▶ Your instructions: Copy every row below verbatim, omitting the pictures.

▶ Dataset entries:
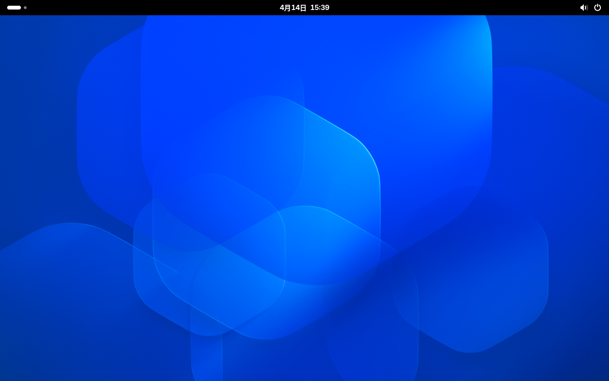
Task: Click the active workspace pill indicator
Action: click(14, 8)
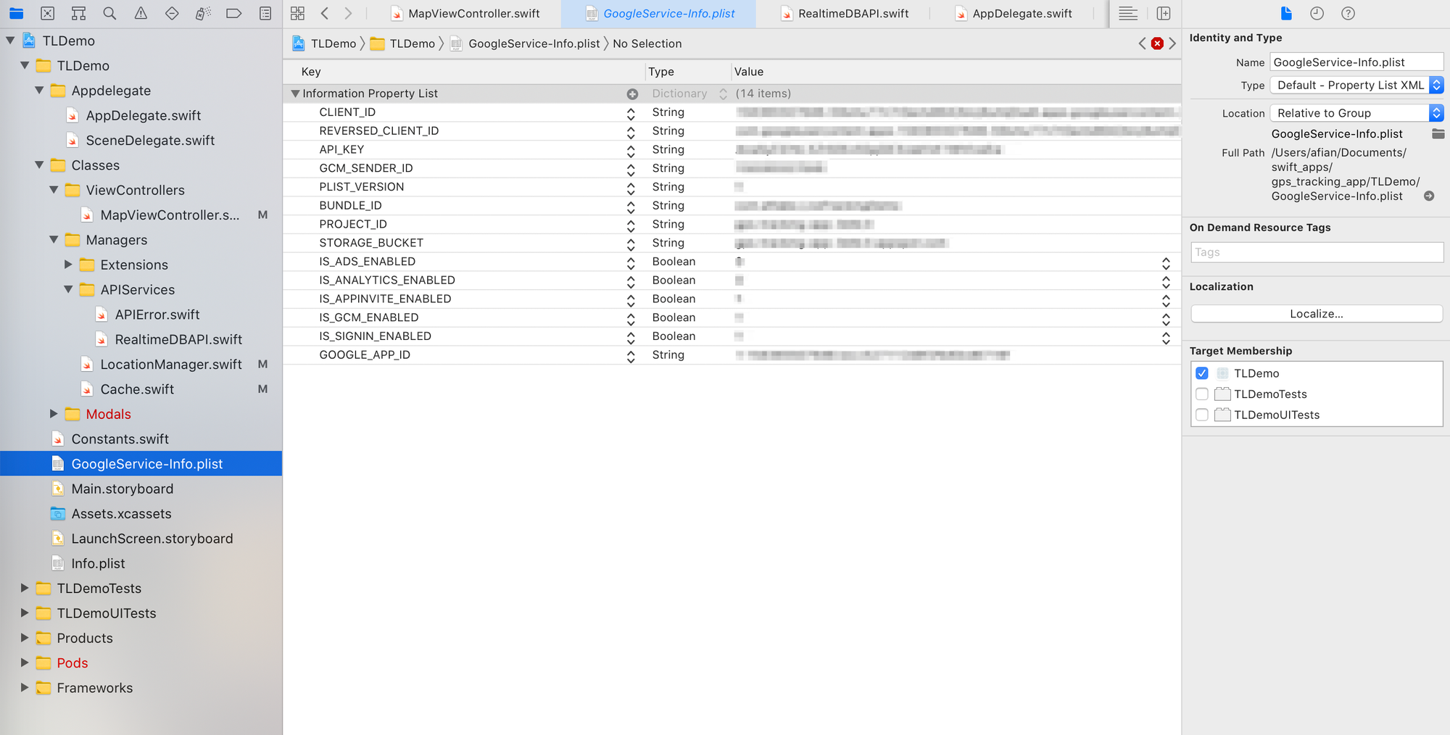Open the Breakpoint navigator tag icon
1450x735 pixels.
coord(233,13)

▶ Task response:
Task: Click the active workspace pill indicator
Action: click(14, 8)
Open the Breakpoint navigator tag icon
1450x735 pixels.
coord(233,13)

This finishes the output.